By the pricking of my thumbs, something wicked this way comes...

gcjohns1971's picture

The stockmarket is where old, unloved Eurodollars go to die in a crack-up boom.

dragoneyes74's picture

This is the pullback that will reveal the strength, or lack thereof, in gold, which is forming a massive symmetrical triangle.  The uptrendline from the $1180 Dec low thru the $1240 June low currently runs thru $1260.  Gold isn't in big trouble unless that uptrendline gets taken out, but it's not likely to happen right now.  There will be all kinds of spec buying and Commercial short profit taking there, if we even get that far.  There's also support in the $1270/80 area. 

What's more likely is we bottom and get a bounce back into the $1320 area. Then we find out how strong the long side really is.  Whichever side of this triangle breaks will likely lead to a multi-month, multi-hundred dollar move.  I've been thinking the metals would make a strong rally before eventually rolling over again, but it's hard to have any confidence in that until the triangle gets taken out to the upside, which means a close above $1360.  Personally, I'm scaling into long-term calls and if the bottom of the triangle gets taken out, I'll bail.  

In terms of stocks, I had to take some time off due to Bull Market Fatigue, a new syndrome being studied by psychiatry.  The timing worked out well because it was easy to buy the NQ dip when I wasn't exposed already.  Which made me realize I'm not interested anymore in playing a lot of positions or the emotional intensity of short-term trading.  I'm gonna focus on the larger time frames, trade less, and go for the bigger moves like the gold triangle, then when a gift like last Thursday's selling into support the day before options expiration happens, I'm all over.  Meaning, I'm gonna focus on other things and set alerts on things that interest me.  It seems like every year there are 5-10 times when everything lines up so perfectly and what to do is obvious.  The other 95% of the year is a grind.  But this isn't my primary interest anyway so it's not hard to take a step back and be less involved.    

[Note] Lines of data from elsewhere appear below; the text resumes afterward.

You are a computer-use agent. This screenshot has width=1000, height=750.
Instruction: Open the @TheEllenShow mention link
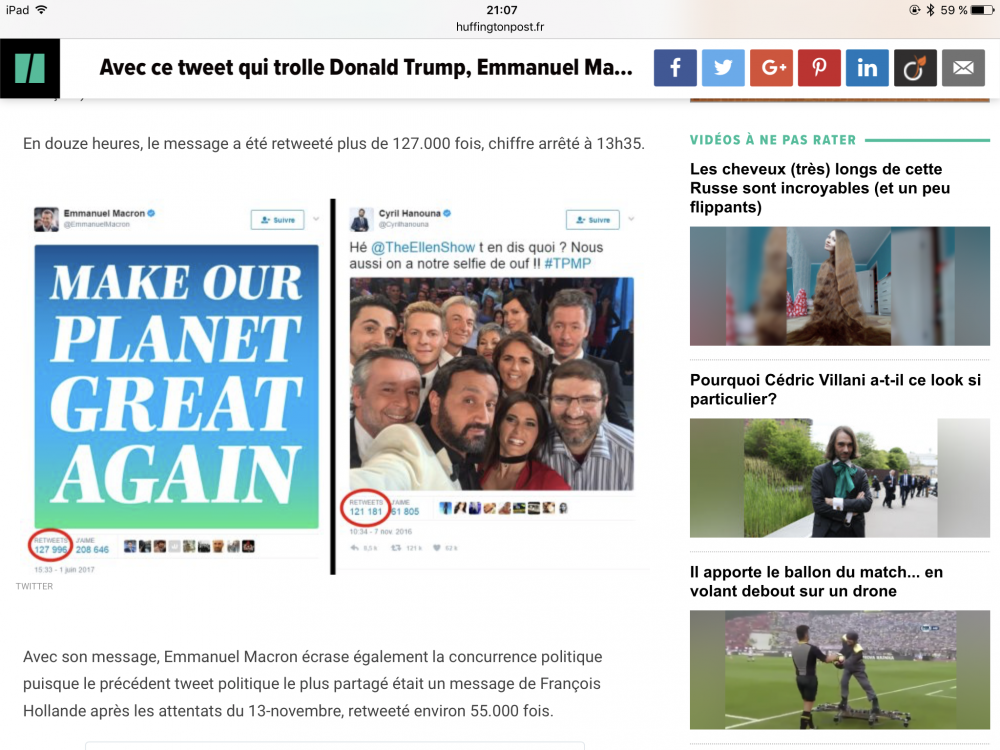click(x=423, y=247)
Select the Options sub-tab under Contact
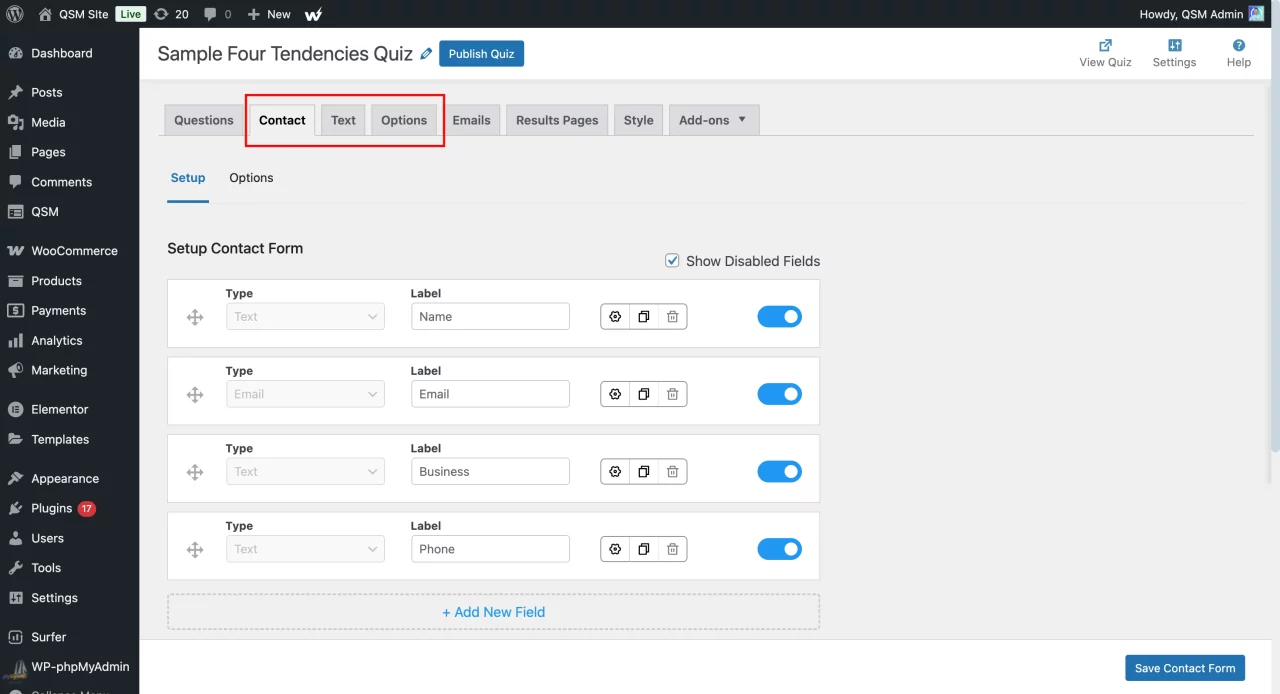The width and height of the screenshot is (1280, 694). pos(251,178)
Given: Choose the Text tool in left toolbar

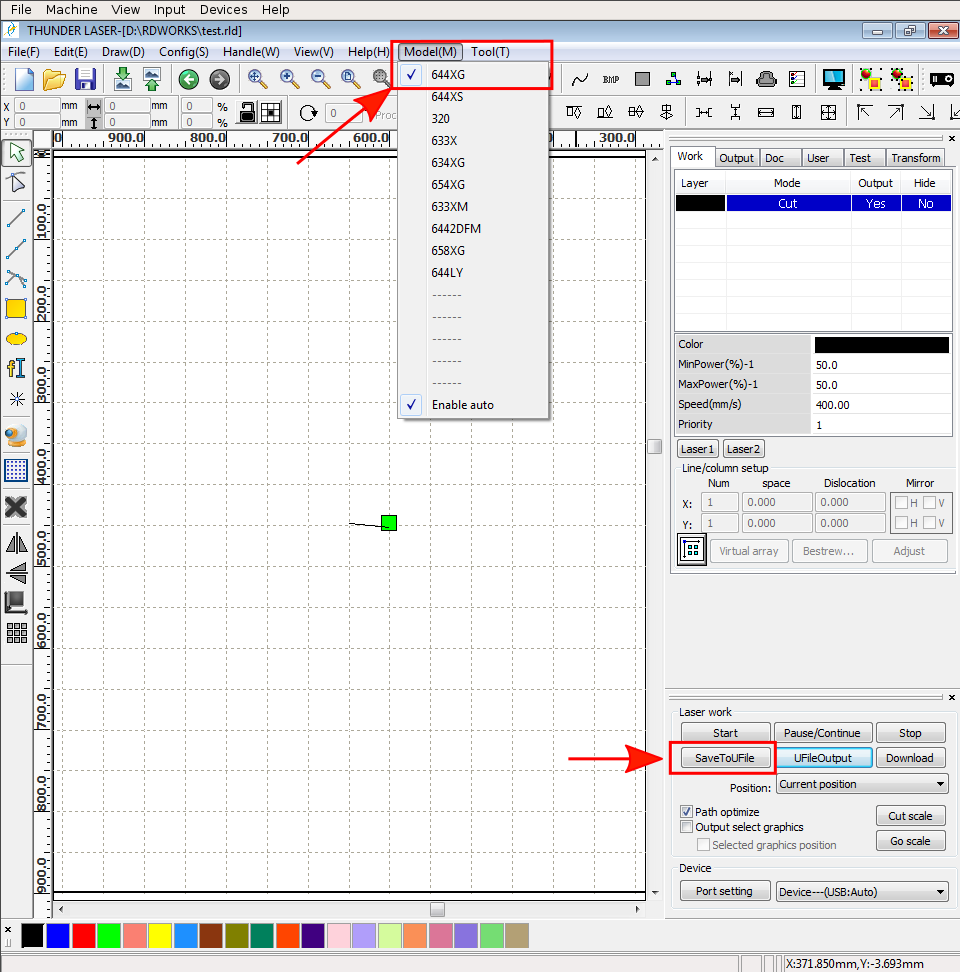Looking at the screenshot, I should 16,368.
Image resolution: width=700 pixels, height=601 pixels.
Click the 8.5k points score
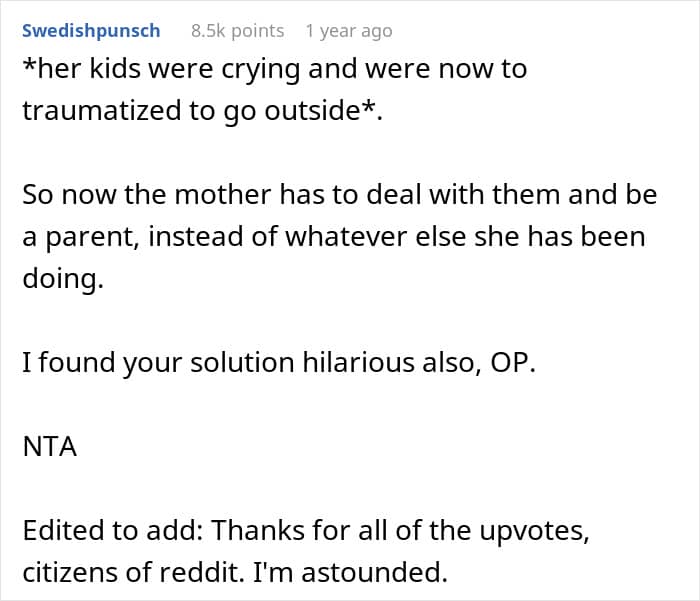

In terms of overall market direction, unless WW3 happens, or until there's a real threat to the financial system (which is eventually baked into the debt bubble cake--looking at you, Japan (and Europe) (and China) (and the US)), there's no reason for the dividend collecting big money players to be shaken out of their positions.  Until the risk free rate becomes enticing enough to make the possible price depreciation of overvalued dividend stocks a concern, I don't see why the dips won't continue to be bought, even though it makes no sense in terms of reflecting the real economy.  Maybe persistent bad data can eventually wear down the bull market psychology, or persistent bad news like developing war, but it will take real game-changing fear before a real correction has a chance to happen.  Asset managers have to stay long until that weekly trendline gets taken out by a good 50 points, then they just wait for the ensuing rally to the underside of it and sell into that.  Then a real correction can happen. Until there is a deep pullback that rallies back to a lower high, there's no reason to think dips won't continue to be bought.     

Angry Plant's picture

Seems to be a concerted effort to dump paper gold. Remember all that missing copper in China and how fallout short term was likely to be a fall in price not a rise. We seem to be seeing money repostioning out of paper gold before the reported 100 billion in missing chinese gold finaly breaks into the mainstream. I wonder what bank the global ecconomy will designate as the fall guy the next AIG for this problem.